Culture

Redeye Theatre Project packs Studio Theatre

“Alexa, play ‘Despacito’” may be the common words of a popular meme, but for an actress in the Redeye Theatre Project, the quote caused a roar of laughter from a packed audience at the Richard E. Rauh Studio Theatre Saturday.

The Redeye Theatre Project kicked off the newest season of its 24-hour theater festival with the first Redeye show of the year on Friday and Saturday. This theater club has produced it’s signature 24-hour theater competitions for the past 14 years, bringing student directors, actors, stagehands and more together four times a year to assemble plays in the span of a day.

Show 14.1 — the first show of the 14th season — ran in the Studio Theatre in the Cathedral of Learning Saturday night. The skit involving Amazon’s Alexa was a favorite for the packed audience, amongst five other short plays. Other performances included stories lightheartedly satirizing Chancellor Gallagher, televangelist turnips and discourse on the absurdity of boy bands.

These plays were the babies of six writing duos and trios that formed Friday at 8 p.m. The creative crews were given the rest of the night to devise an original short play centered on the weekend’s chosen theme — “Redeye-touille.” By 8 a.m. the next morning, actors, directors and stage crew were already preparing for the performances that would run that Saturday evening at 8.

As Sophie Rice — Redeye’s director in residence and a senior psychology and theatre arts major — described it, the plays for “Redeye-touille” had to revolve around the theme of a smaller force controlling a larger force.
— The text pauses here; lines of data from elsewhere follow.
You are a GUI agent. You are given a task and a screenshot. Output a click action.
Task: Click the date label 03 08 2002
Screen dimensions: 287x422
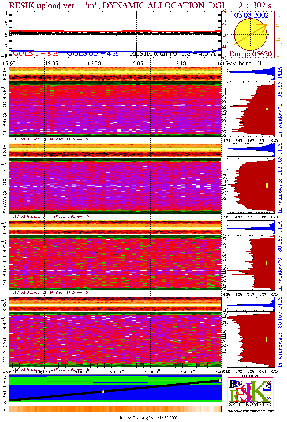[x=251, y=15]
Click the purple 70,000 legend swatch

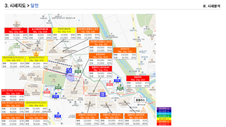(164, 108)
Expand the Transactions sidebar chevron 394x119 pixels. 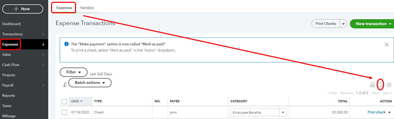pos(43,34)
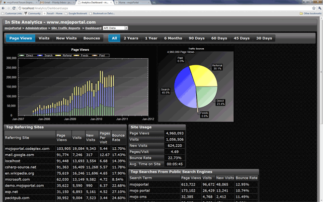Screen dimensions: 323x202
Task: Click the Site Traffic Reports breadcrumb link
Action: pos(68,28)
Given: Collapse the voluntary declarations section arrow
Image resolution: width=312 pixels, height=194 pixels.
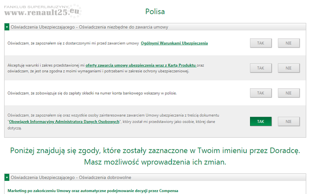Looking at the screenshot, I should tap(7, 178).
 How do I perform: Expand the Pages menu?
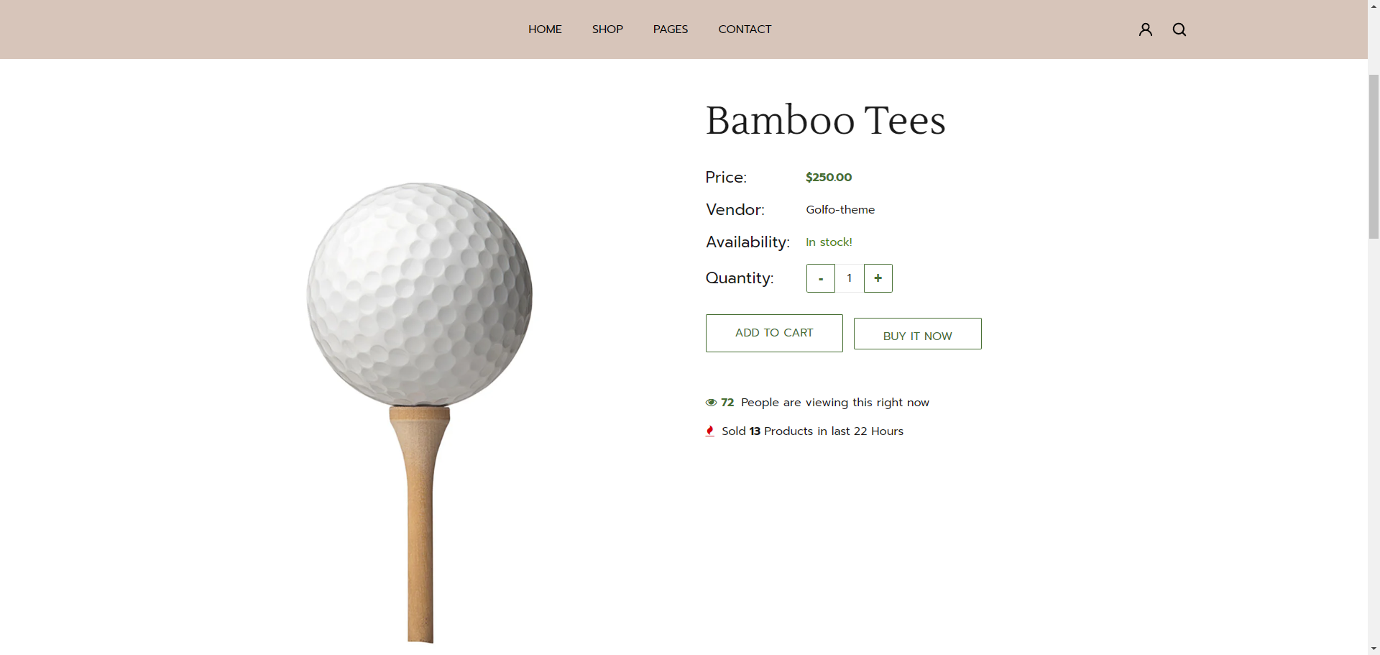[671, 29]
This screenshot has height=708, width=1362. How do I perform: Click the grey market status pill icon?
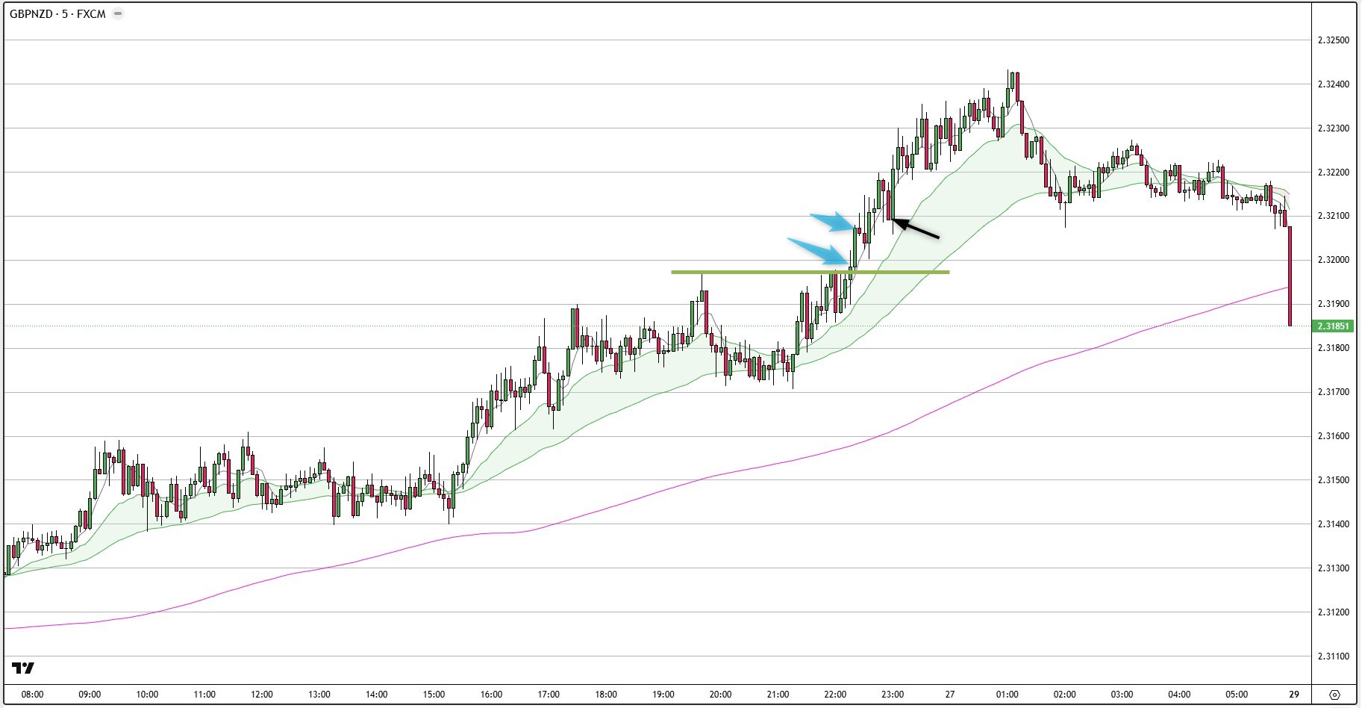click(118, 13)
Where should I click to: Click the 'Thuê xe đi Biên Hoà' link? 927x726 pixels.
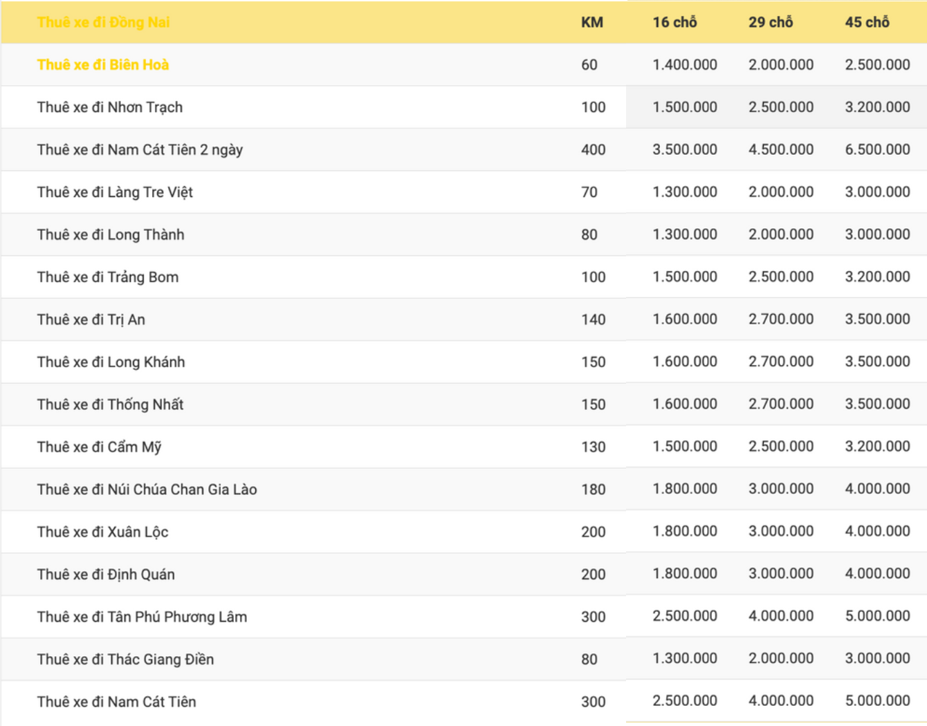point(103,64)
To add an element of ridiculousness, each show was also required to include a quote from the Pixar animated movie “Ratatouille.”

“The point is the audience is going to have fun, you know not everything has to be perfect, they don’t know what your script is,” Rice said.
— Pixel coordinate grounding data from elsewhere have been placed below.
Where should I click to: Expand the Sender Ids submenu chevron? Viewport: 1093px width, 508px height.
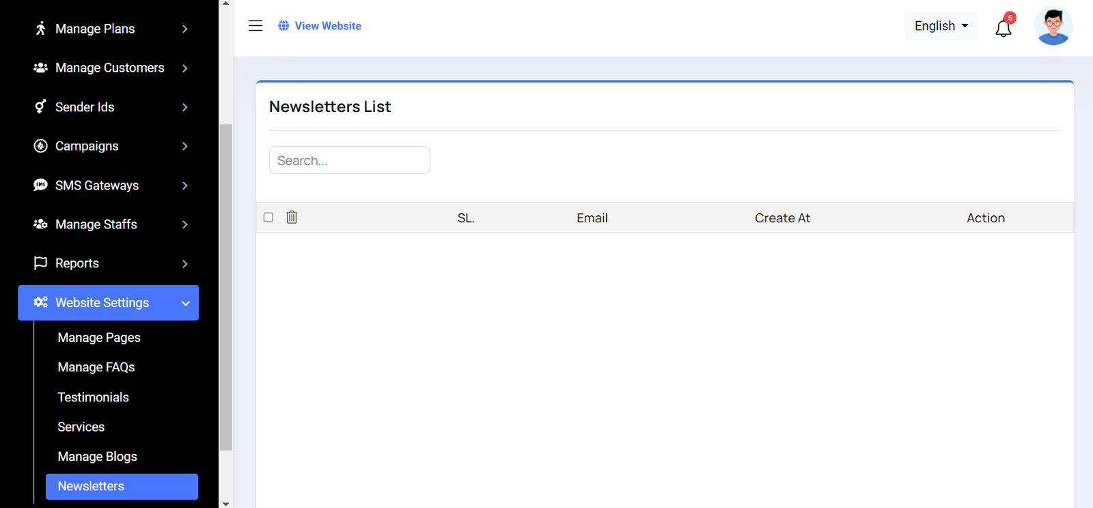pyautogui.click(x=185, y=107)
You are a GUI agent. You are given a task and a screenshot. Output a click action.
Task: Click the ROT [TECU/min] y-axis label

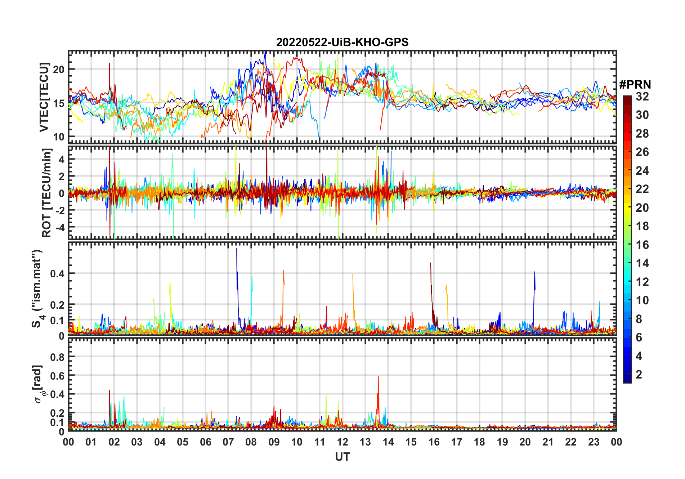coord(47,193)
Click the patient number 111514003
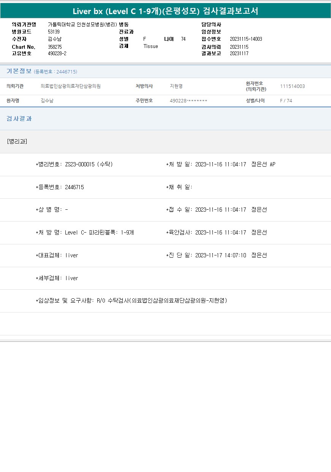The height and width of the screenshot is (472, 331). pyautogui.click(x=292, y=86)
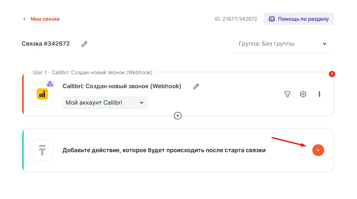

Undeclared first-year Emily Rothermel enjoyed this absurdity while starring in a short play titled “Jeff Bezos IX Presents: Turtlemania Xtreme.” Set in 2450, the work featured futuristic turtle races between tech giants such as Skype and Amazon and characters such as Amazon CEO Jeff Bezos’ descendant, frat boy Jeff Bezos IX. Having such dynamic and unusual shows is a key pillar to Redeye’s theater festivals.
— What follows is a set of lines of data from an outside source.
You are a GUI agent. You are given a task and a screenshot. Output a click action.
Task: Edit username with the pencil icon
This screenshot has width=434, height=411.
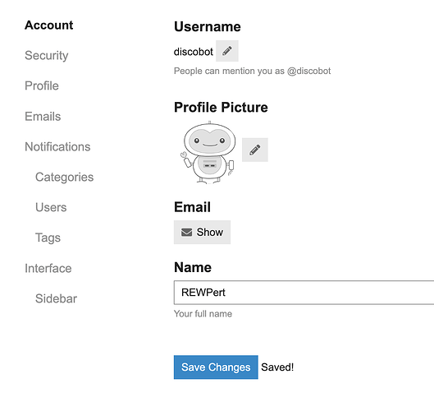[227, 51]
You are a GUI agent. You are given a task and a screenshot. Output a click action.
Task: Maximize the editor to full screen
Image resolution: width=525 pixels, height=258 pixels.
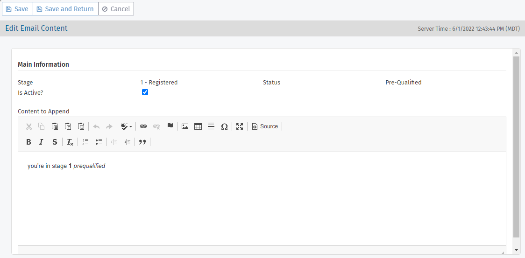(x=240, y=126)
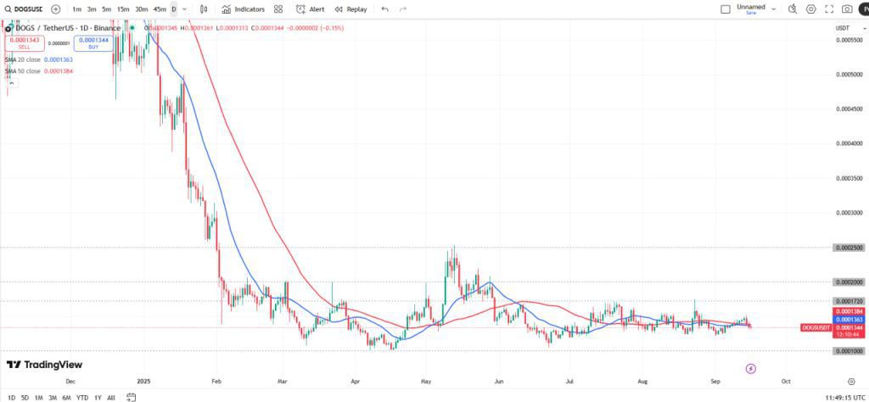Select the 15m timeframe

123,9
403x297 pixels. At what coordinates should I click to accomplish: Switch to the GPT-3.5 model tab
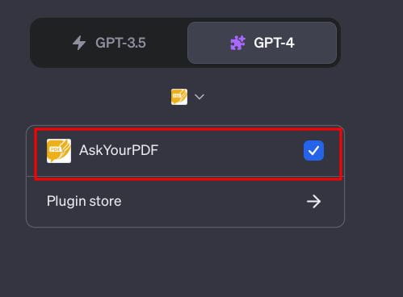coord(109,43)
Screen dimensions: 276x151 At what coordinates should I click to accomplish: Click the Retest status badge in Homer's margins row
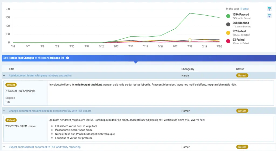click(x=242, y=111)
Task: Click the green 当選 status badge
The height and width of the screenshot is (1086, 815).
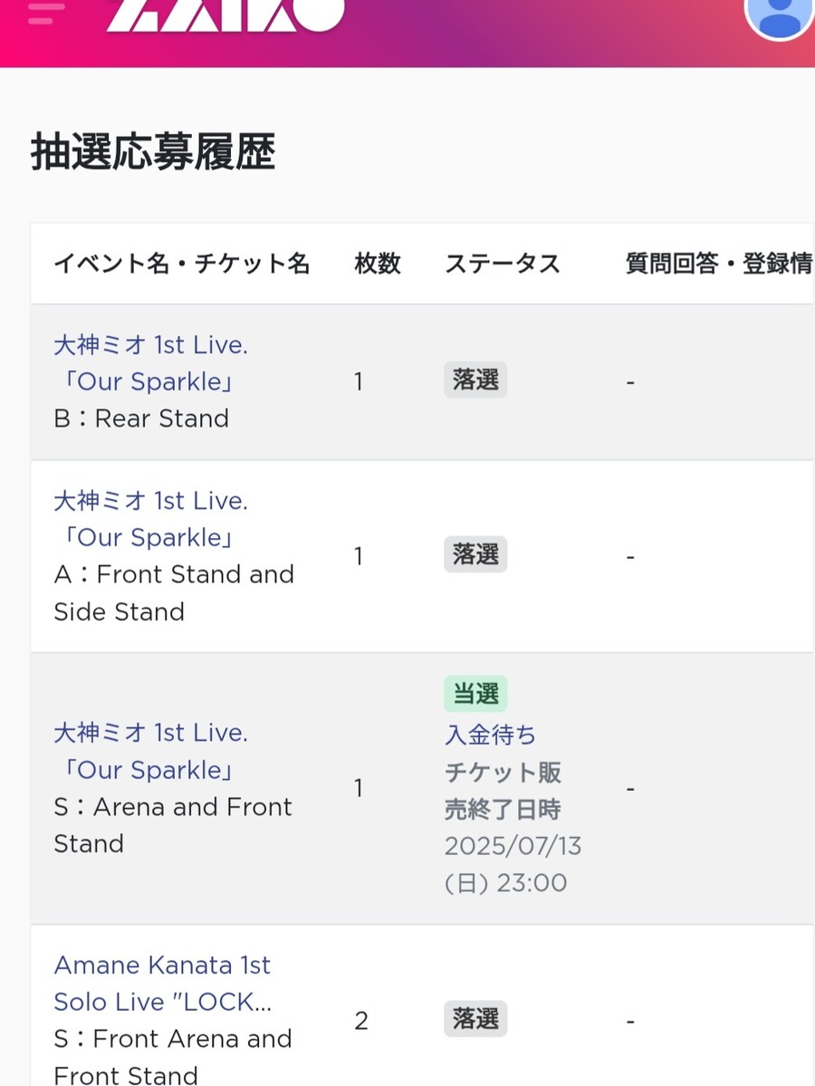Action: [x=475, y=694]
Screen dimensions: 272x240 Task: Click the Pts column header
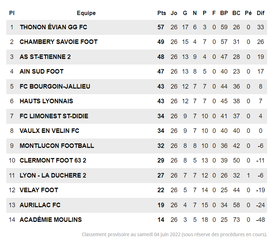[162, 13]
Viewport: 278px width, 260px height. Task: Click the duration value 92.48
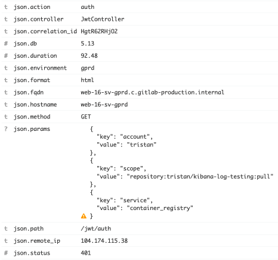coord(89,56)
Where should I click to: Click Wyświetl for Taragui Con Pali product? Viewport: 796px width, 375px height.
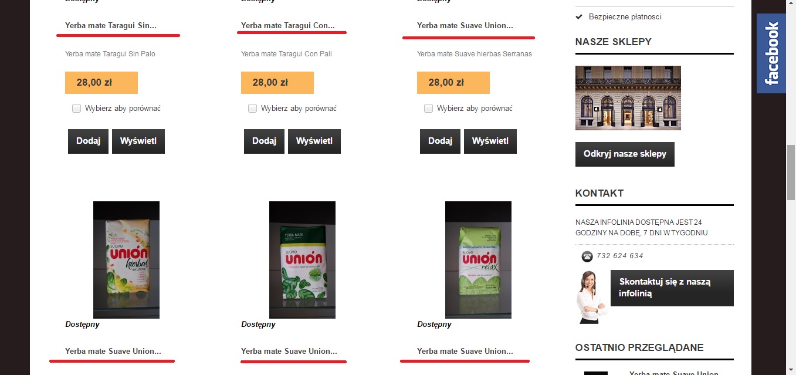pos(314,141)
“It makes this fun for me because I love theater and what I love about theater is that it’s not something that sits dead in a drawer. It’s something that’s alive and changes with everything that you do,” Rothermel said.

Photo by Bader Abdulmajeed | Staff Photographer
Pitt students perform “Turnip for What,” a play about a turnip that comes to life and complains about GMOs, as part of Pitt’s Redeye Theatre Project.

Although most major plays and musicals undergo weeks of rehearsals and multiple shows, Redeye takes a creative twist on this traditional approach. The Redeye Theatre Project shortens this time into a quick 24 hours, leaving the door open to chance and last-minute changes. This aspect of theater is heightened in Redeye festivals and is what makes new participants like Rothermel excited to come back for more shows.

“[The audience members] don’t know what’s supposed to happen … there [are] going to be problems and you’re just gonna have to have fun with it and run with it,” said Rothermel.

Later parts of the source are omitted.